Die Haut von Kindern vor Kälteschäden schützen
Omega-3, ein Segen bei trockener Haut und gegen die Kälte
Der Jahreszeitenwechsel und der Temperaturabfall sowie die Schwankungen zwischen warm und kalt können unsere Haut schädigen und sie empfindlich und rissig machen. Noch mehr betrifft dies die Haut von Kindern, die empfindlicher und zarter ist. Ein äußerer Schutz mit Cremes und angemessener Kleidung reicht möglicherweise nicht aus, um vor Trockenheit und Kälte-Dermatitis zu schützen.
Von den Inuit lernen: eine Omega-3-reiche Ernährung
Habt ihr schon unseren Artikel über die Inuit gelesen?
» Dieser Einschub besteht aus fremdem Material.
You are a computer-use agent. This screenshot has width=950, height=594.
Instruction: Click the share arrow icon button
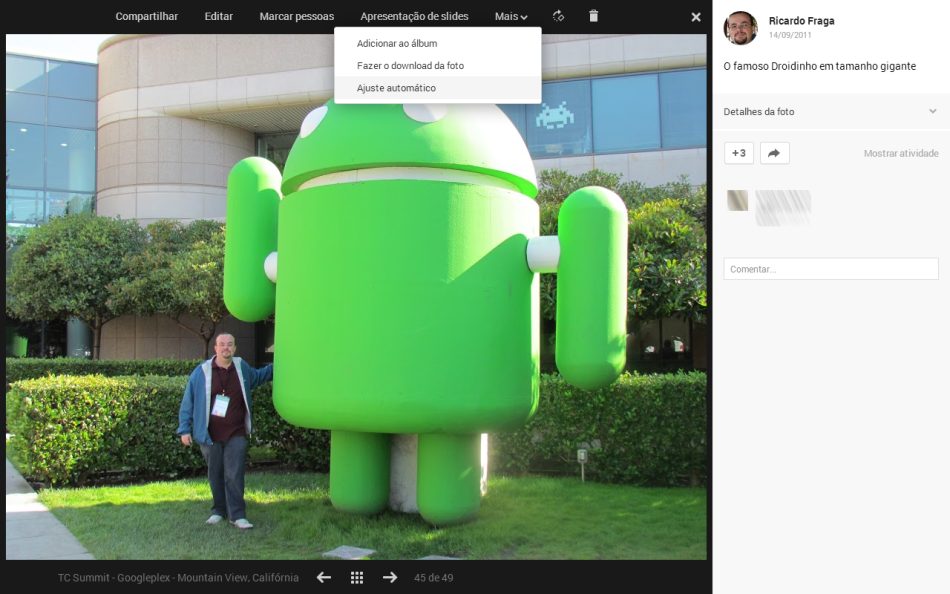tap(774, 153)
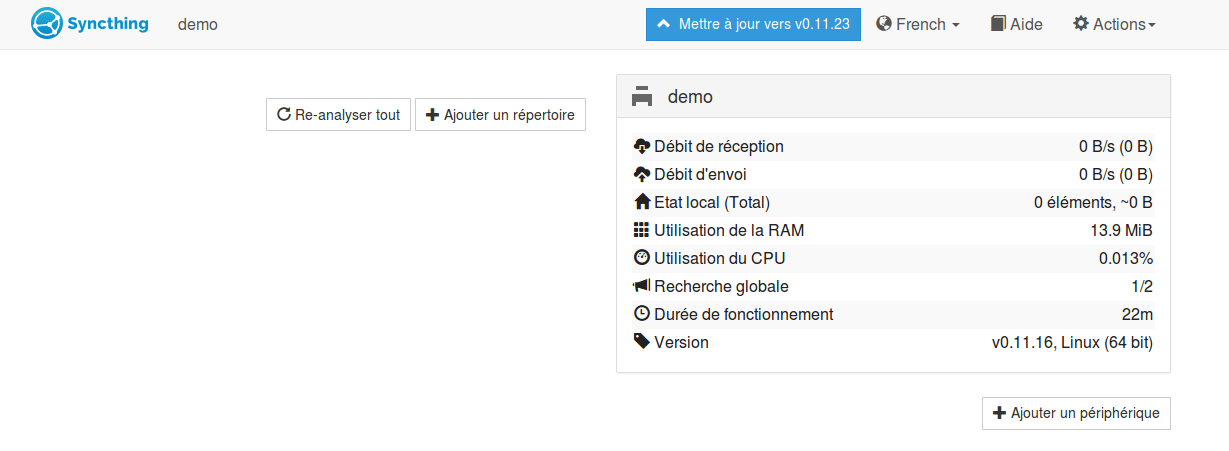This screenshot has width=1229, height=451.
Task: Click the gear icon beside Actions
Action: [x=1081, y=24]
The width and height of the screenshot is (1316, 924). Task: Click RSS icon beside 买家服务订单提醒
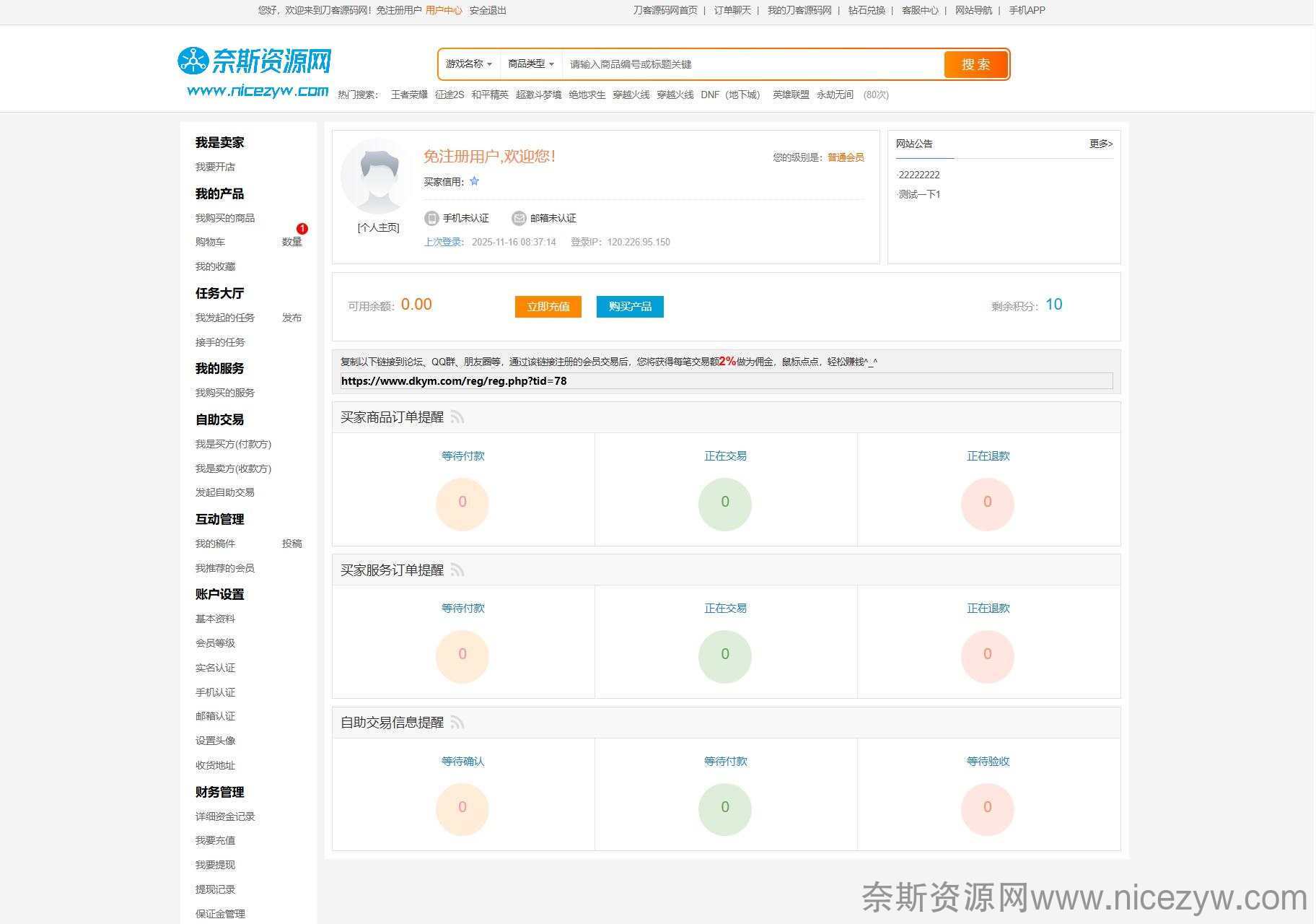[x=457, y=570]
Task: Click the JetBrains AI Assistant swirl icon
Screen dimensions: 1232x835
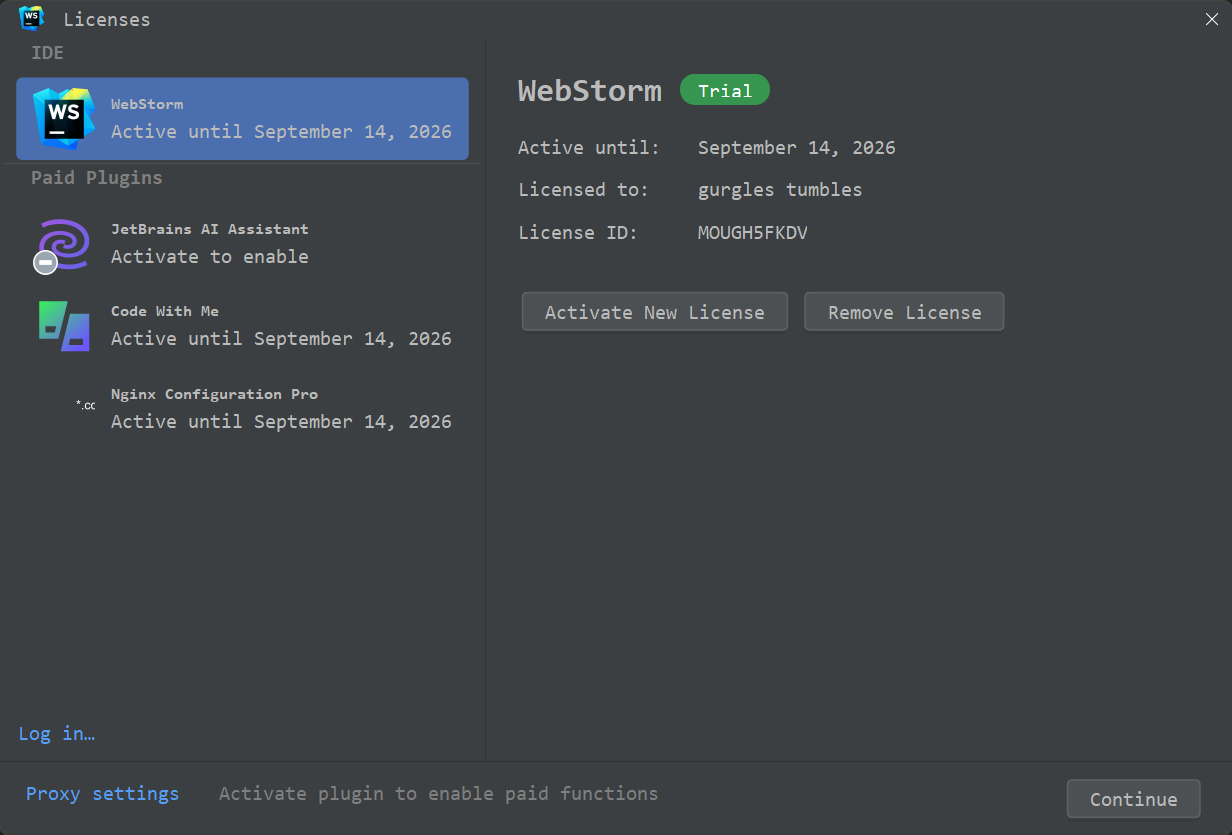Action: (61, 245)
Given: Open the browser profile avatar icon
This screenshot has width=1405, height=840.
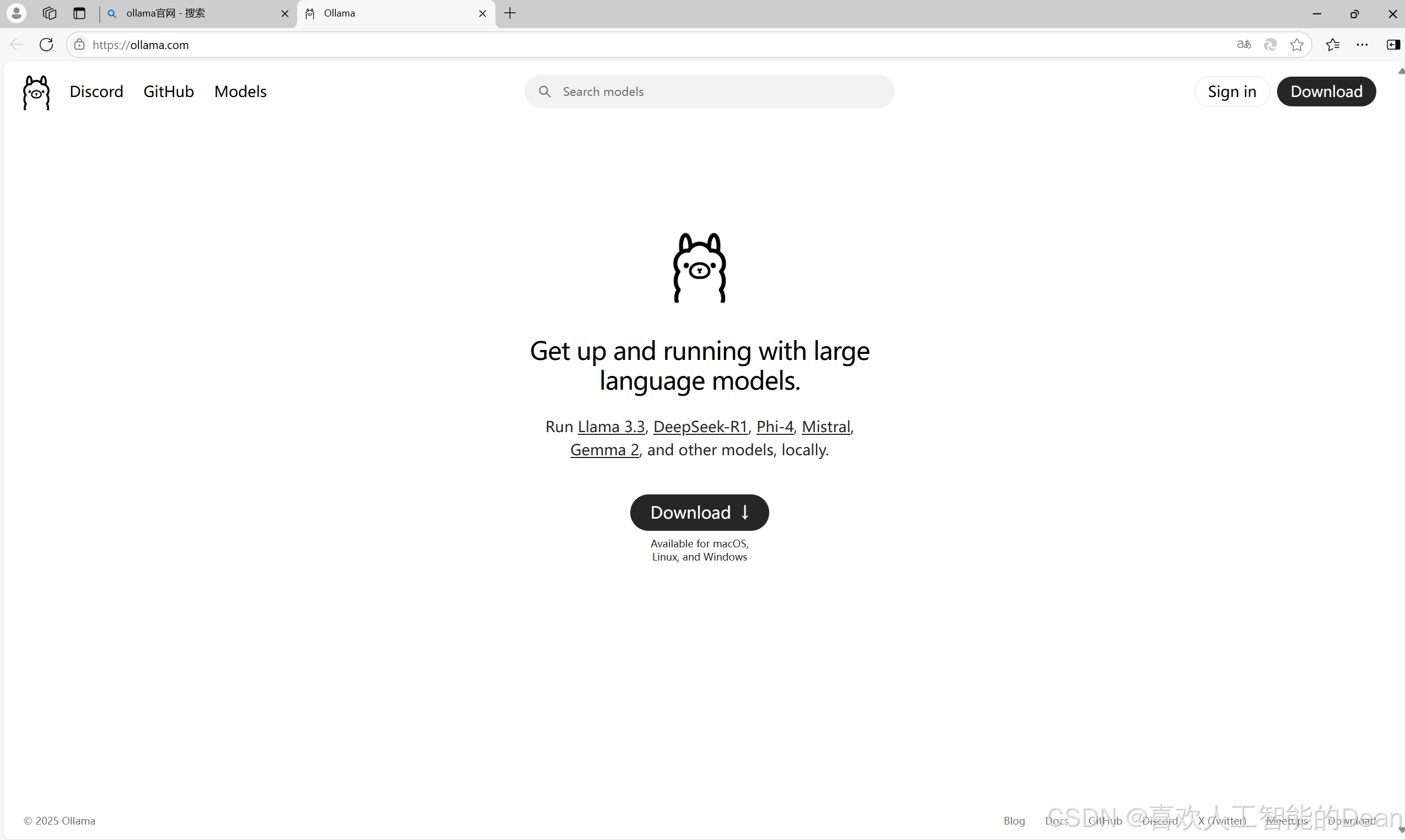Looking at the screenshot, I should tap(17, 13).
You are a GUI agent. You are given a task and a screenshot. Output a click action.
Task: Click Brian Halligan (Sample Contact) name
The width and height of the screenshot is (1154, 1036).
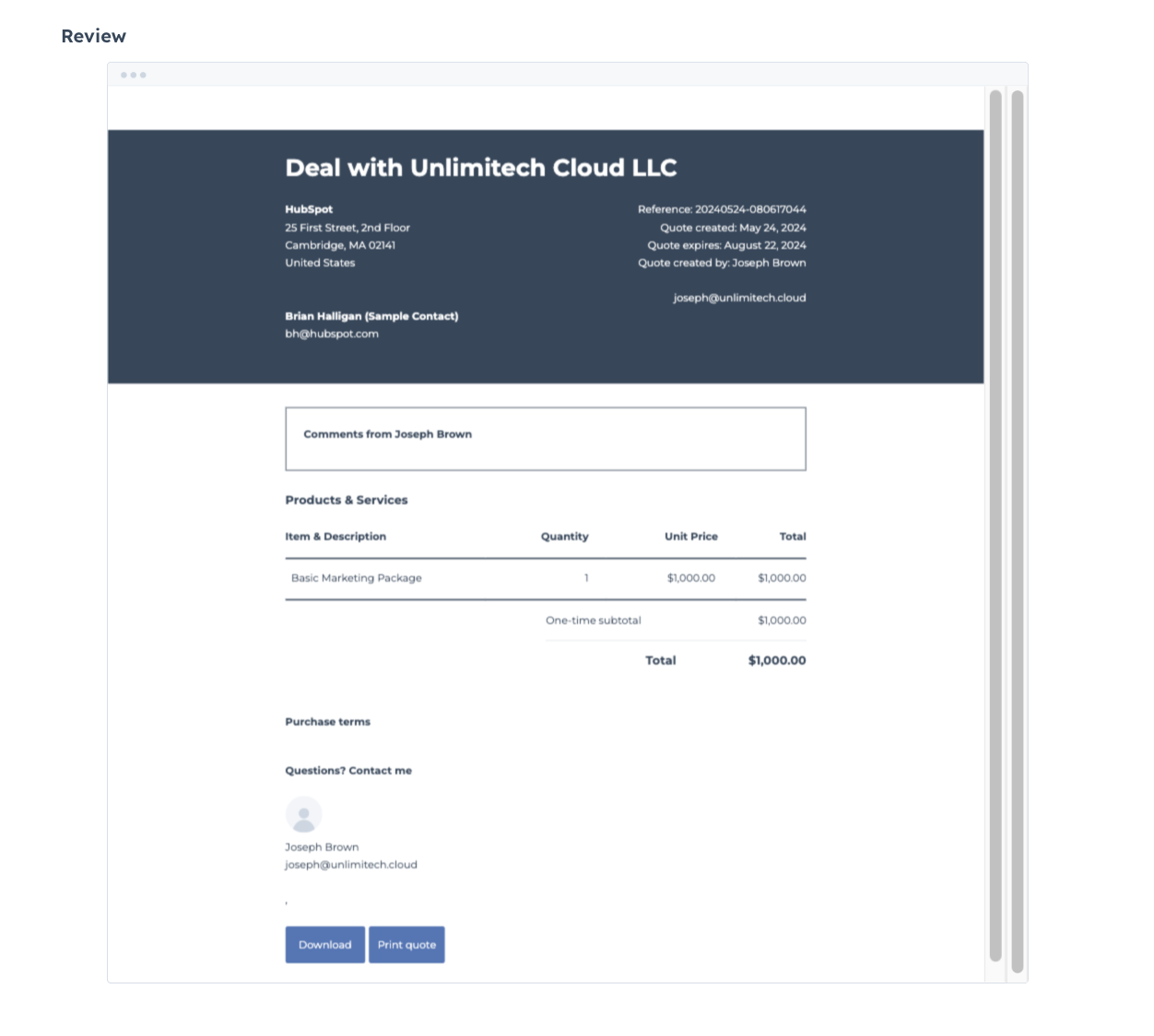click(x=371, y=316)
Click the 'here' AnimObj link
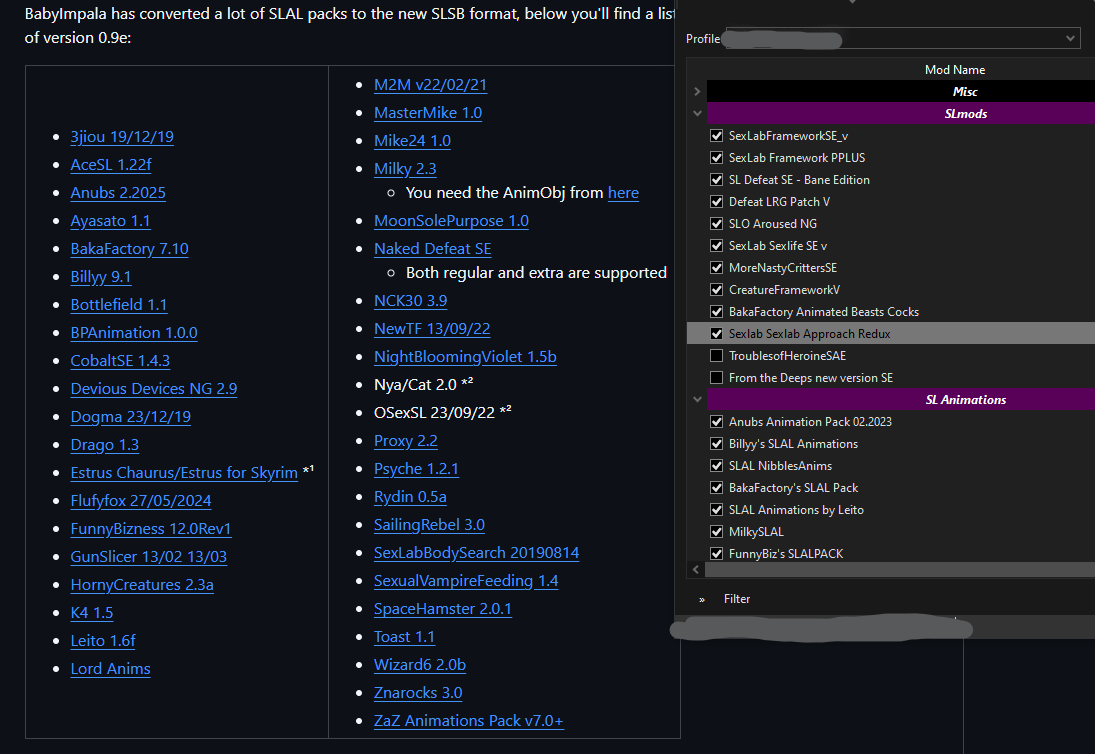Image resolution: width=1095 pixels, height=754 pixels. [623, 193]
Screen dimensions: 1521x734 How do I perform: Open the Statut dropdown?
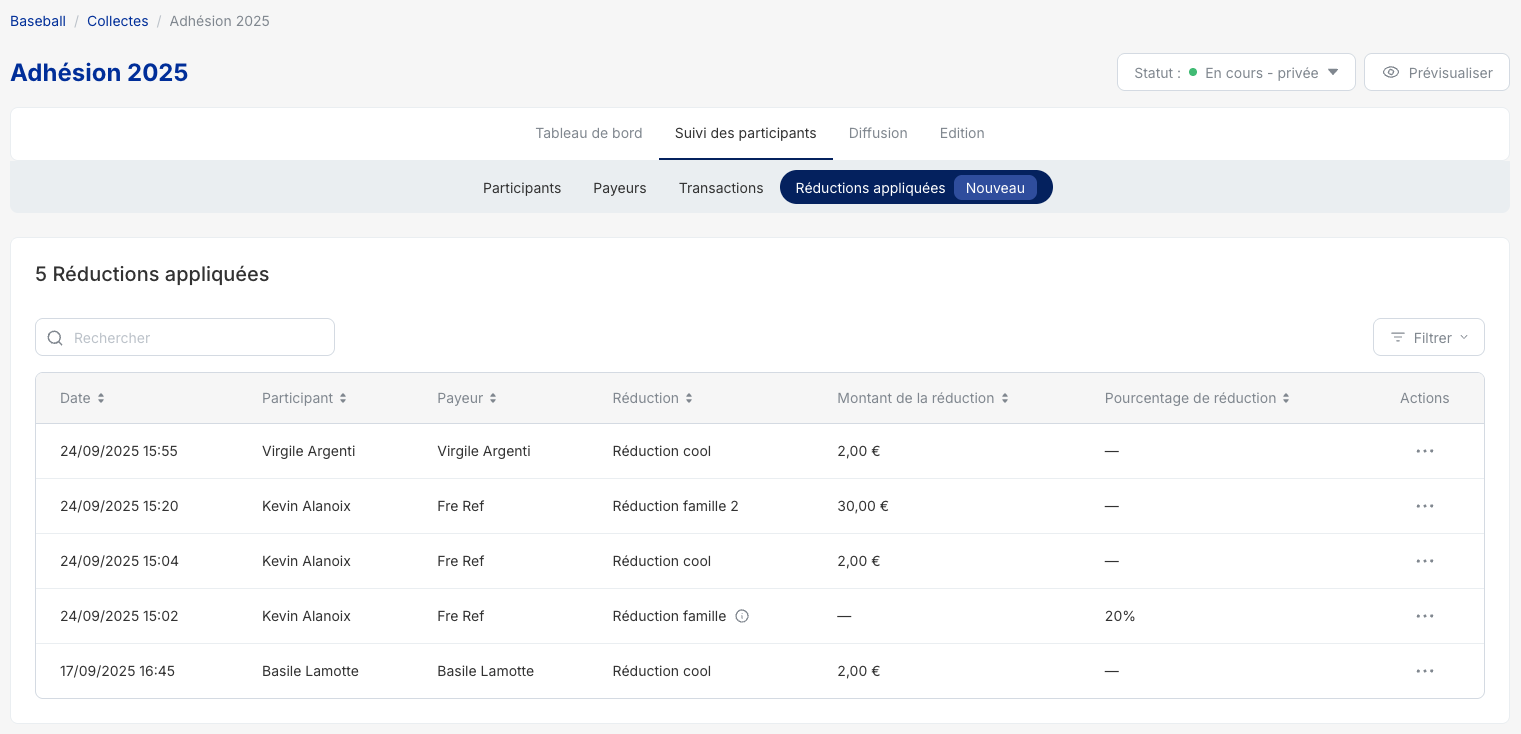coord(1235,72)
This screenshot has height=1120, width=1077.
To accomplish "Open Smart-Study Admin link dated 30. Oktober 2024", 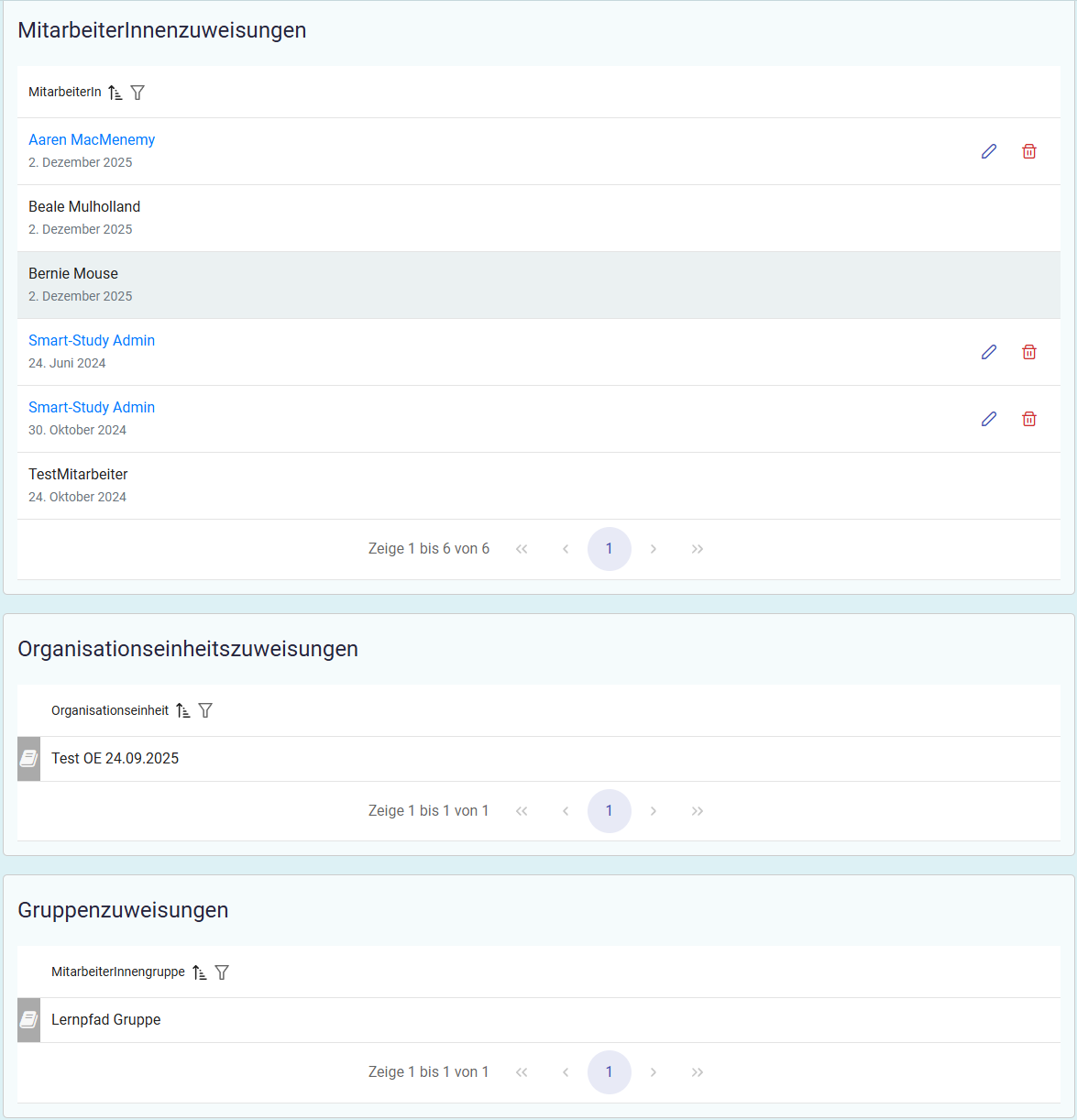I will coord(92,408).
Man hat sich jahrelang gefragt, wie sie es schaffen, sich vor der Kälte zu schützen und ihre Haut auch bei extremen Temperaturen gesund zu halten. Die Ernährung der Inuit ist reich an Omega-3 und B-Vitaminen.
Der Gewinner-Cocktail: Omega-3 und B-Vitamine
Lernen wir also, welche Lebensmittel helfen können, die Haut zu stärken und den kalten Winter zu überstehen. Vitamin B3: schützt die Haut und die Effizienz der Blutgefäße. Es wirkt gefäßerweiternd und ist daher auch für Sportler wichtig, da es die Sauerstoffversorgung des Gewebes unterstützt und die Ausscheidung von Abfallstoffen ermöglicht. Es kommt vor allem in Schweinefleisch und Geflügel, Rinderleber, Schwertfisch, Lachs und Thunfisch vor. In Früchten wie Heidelbeeren, in Pilzen, Erdnüssen und Bierhefe. Vitamin B5: kommt in Hummer und Schalentieren sowie in rotem Fleisch, Leber, Linsen, Erbsen, Soja, Vollkorngetreide, Weizenkeimen, Eiern, Erdnüssen und Gelée Royale vor. Omega 3: Omega-3-Fettsäuren sind grundlegende Bestandteile der biologischen Membranen und des Epithelgewebes. Außerdem sind diese essenziellen Fettsäuren auch an der Bildung des Hydrolipidfilms beteiligt der von den Talg- und Schweißdrüsen auf der Haut und der Kopfhaut produziert wird. Sie sind in Lachs und Thunfisch, blauem Fisch, Samen und Pflanzenölen, Soja und vielen Gemüsesorten wie Spinat, Brokkoli, Salat und Grünkohl, Nüssen, Getreide (vor allem Vollkorn) und Algen enthalten.